## WRITTEN REQUEST
Please retype the entries below, beginning with the first line and stopping after the line that contains "pyautogui.click(x=34, y=63)". Leave the pictures out of your copy.

## Records from a data source
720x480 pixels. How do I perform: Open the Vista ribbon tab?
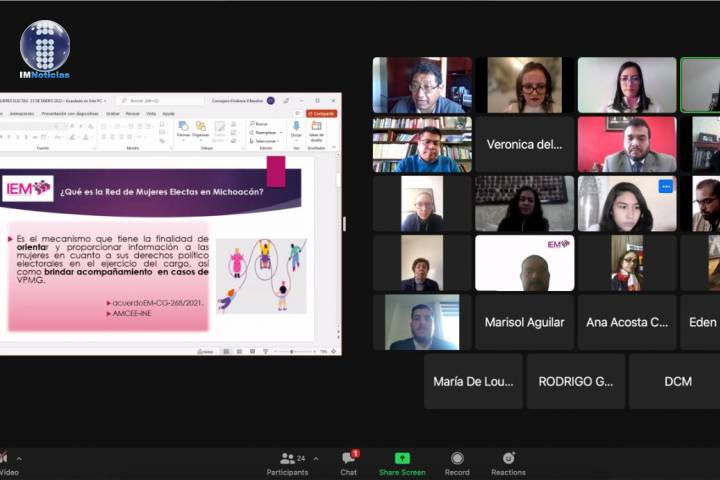pos(151,113)
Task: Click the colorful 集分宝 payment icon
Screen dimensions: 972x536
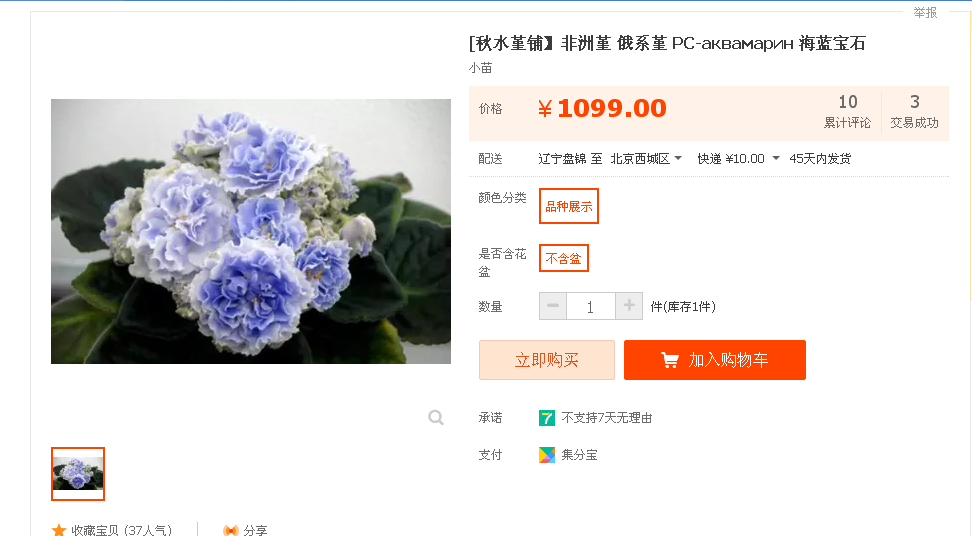Action: (547, 455)
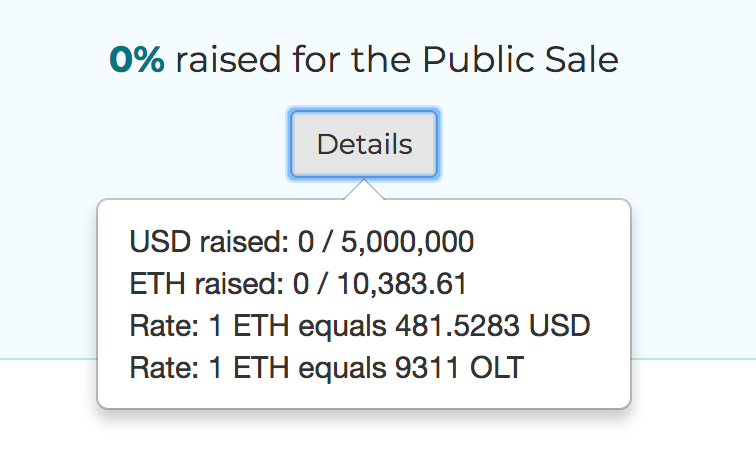Click "equals" in the USD rate line
This screenshot has height=464, width=756.
click(335, 326)
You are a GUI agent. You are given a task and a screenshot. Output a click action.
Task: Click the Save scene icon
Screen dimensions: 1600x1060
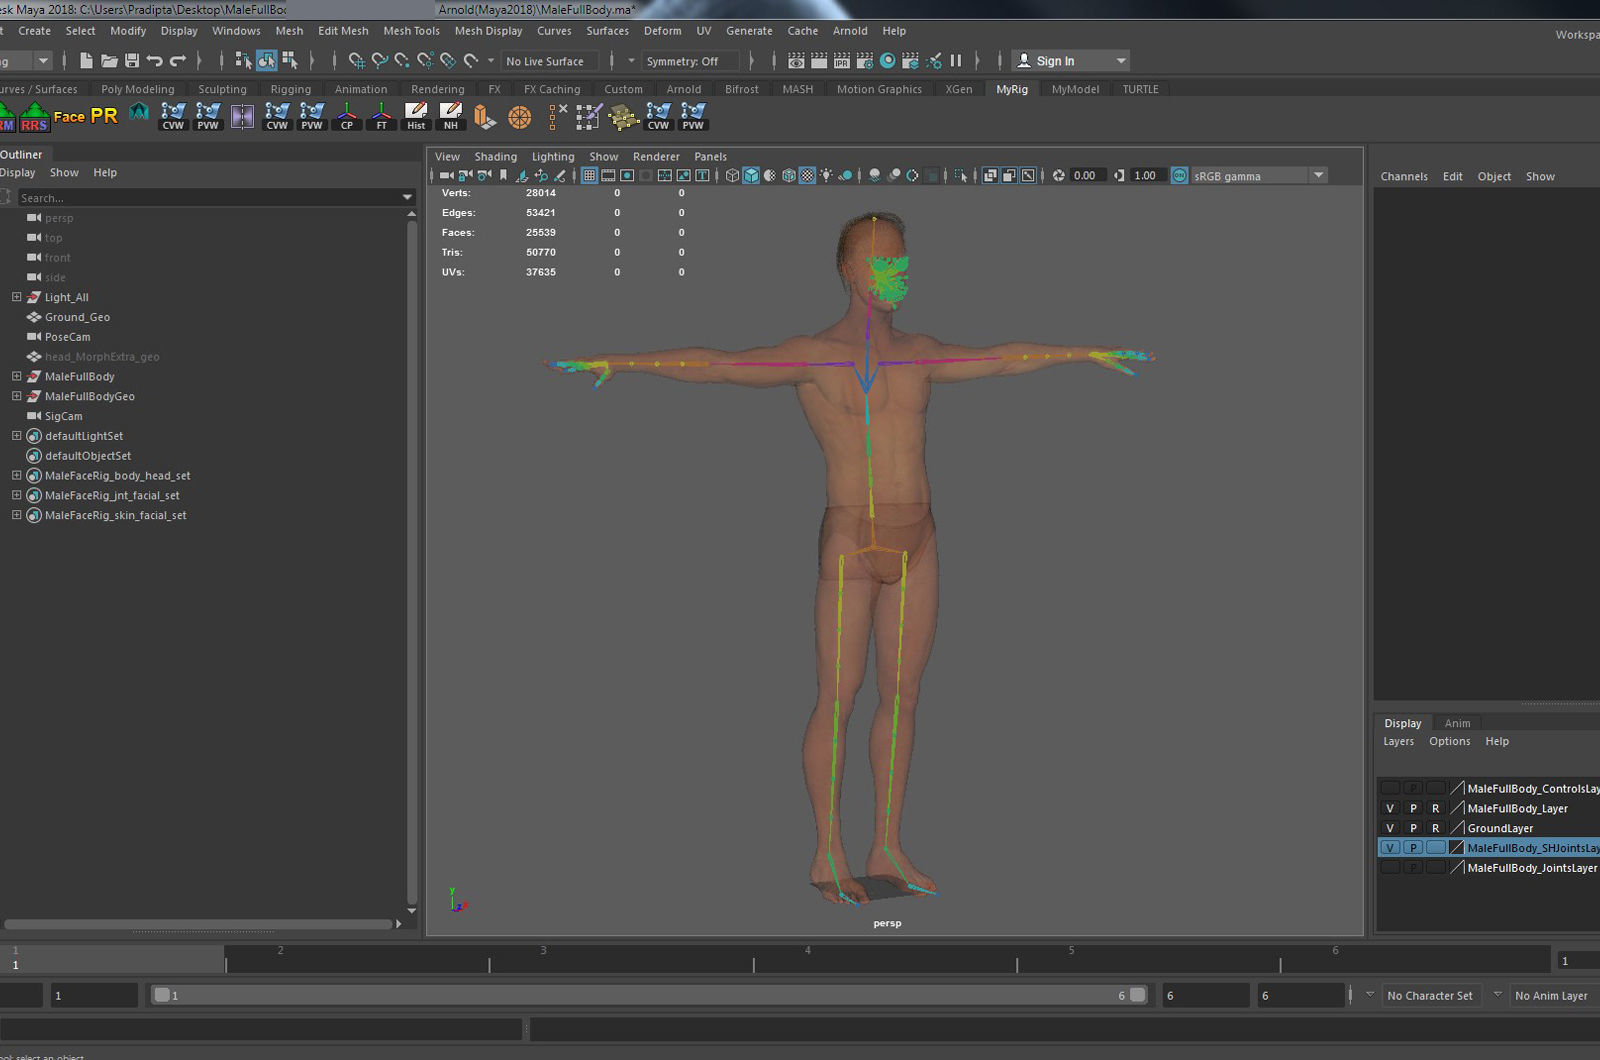131,61
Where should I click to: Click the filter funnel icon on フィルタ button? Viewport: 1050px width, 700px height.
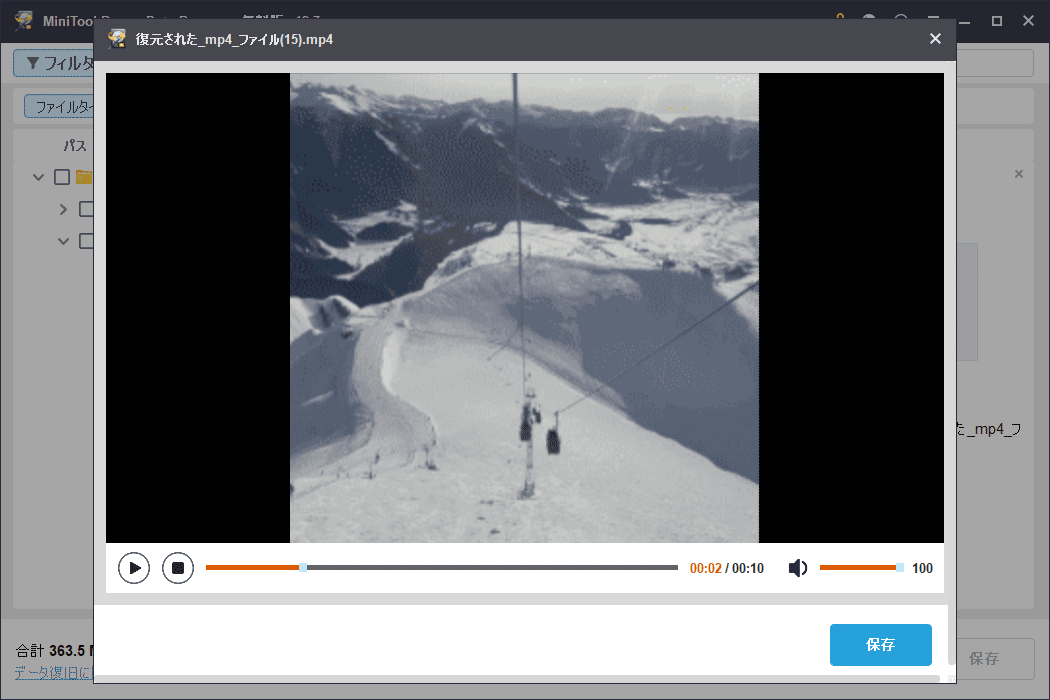pyautogui.click(x=34, y=63)
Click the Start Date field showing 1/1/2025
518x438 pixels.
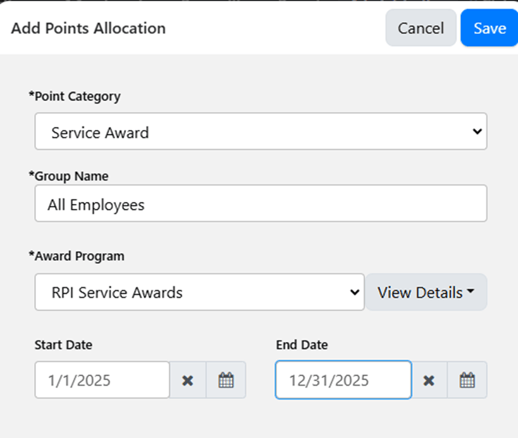pos(102,380)
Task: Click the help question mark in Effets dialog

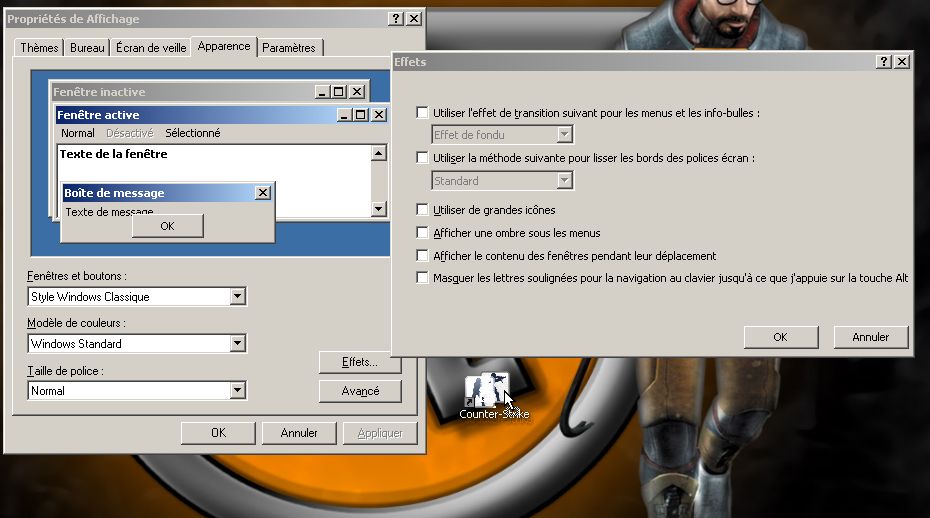Action: click(884, 62)
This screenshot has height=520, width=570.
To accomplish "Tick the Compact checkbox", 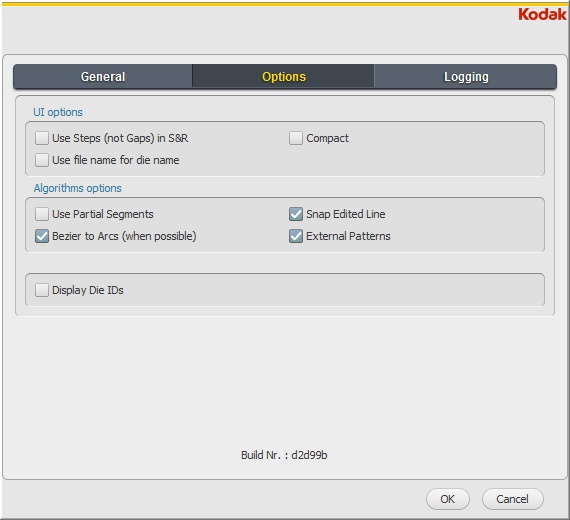I will 296,138.
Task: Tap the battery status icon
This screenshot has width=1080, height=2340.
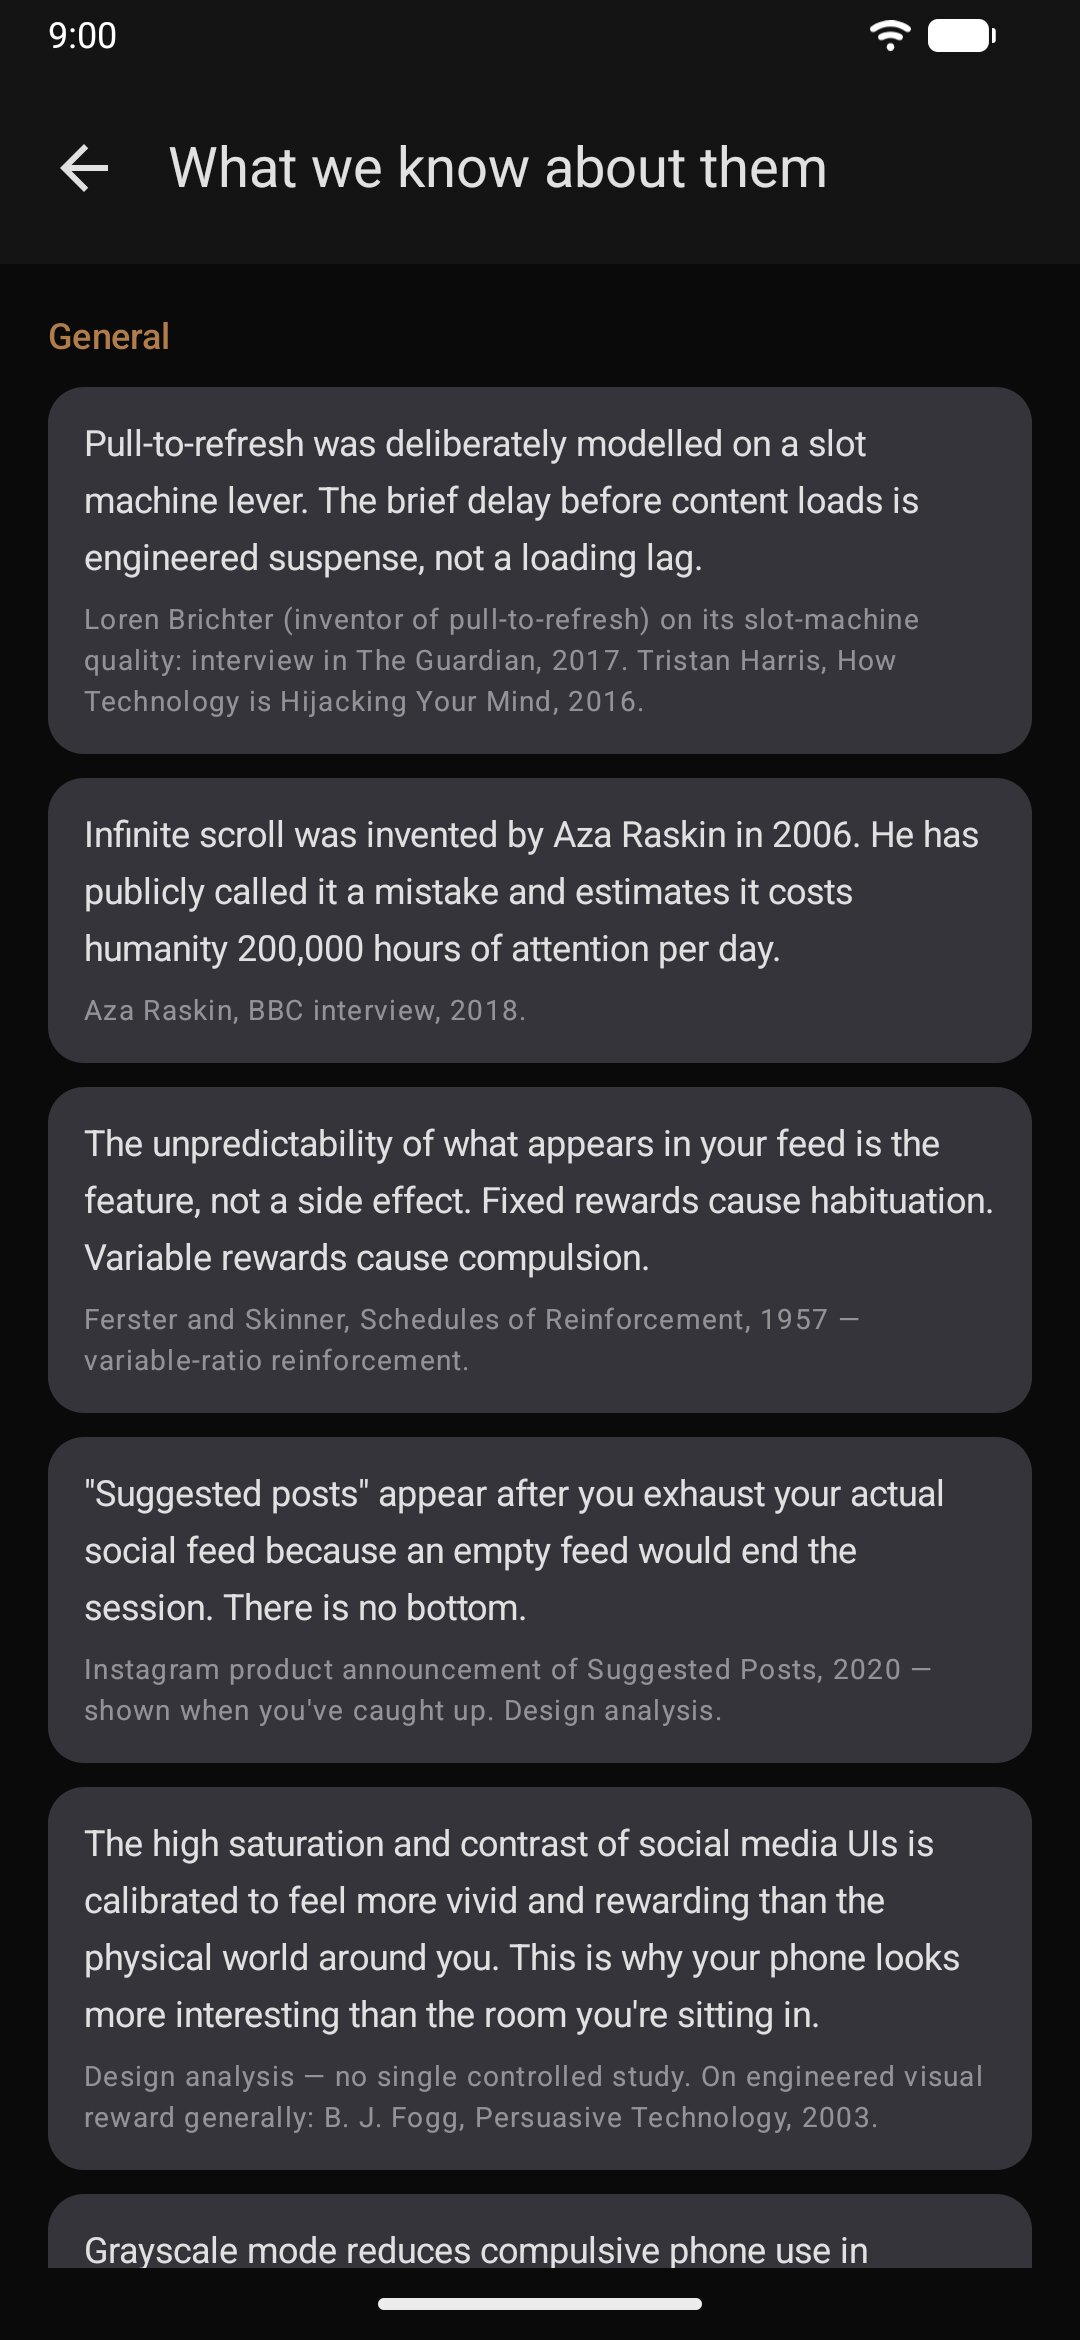Action: [x=962, y=36]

## REPLY TO THE EXERCISE
720x480 pixels. How do I perform: Open the Vista ribbon tab?
pos(151,113)
Task: Click the colorful 集分宝 payment icon
Screen dimensions: 972x536
Action: (547, 455)
Click "equals" in the USD rate line
This screenshot has height=464, width=756.
click(335, 326)
You are a GUI agent. You are given a task and a screenshot. Output a click action.
Task: Click the Save scene icon
Screen dimensions: 1600x1060
131,61
Where should I click to: Click the filter funnel icon on フィルタ button? Viewport: 1050px width, 700px height.
pyautogui.click(x=34, y=63)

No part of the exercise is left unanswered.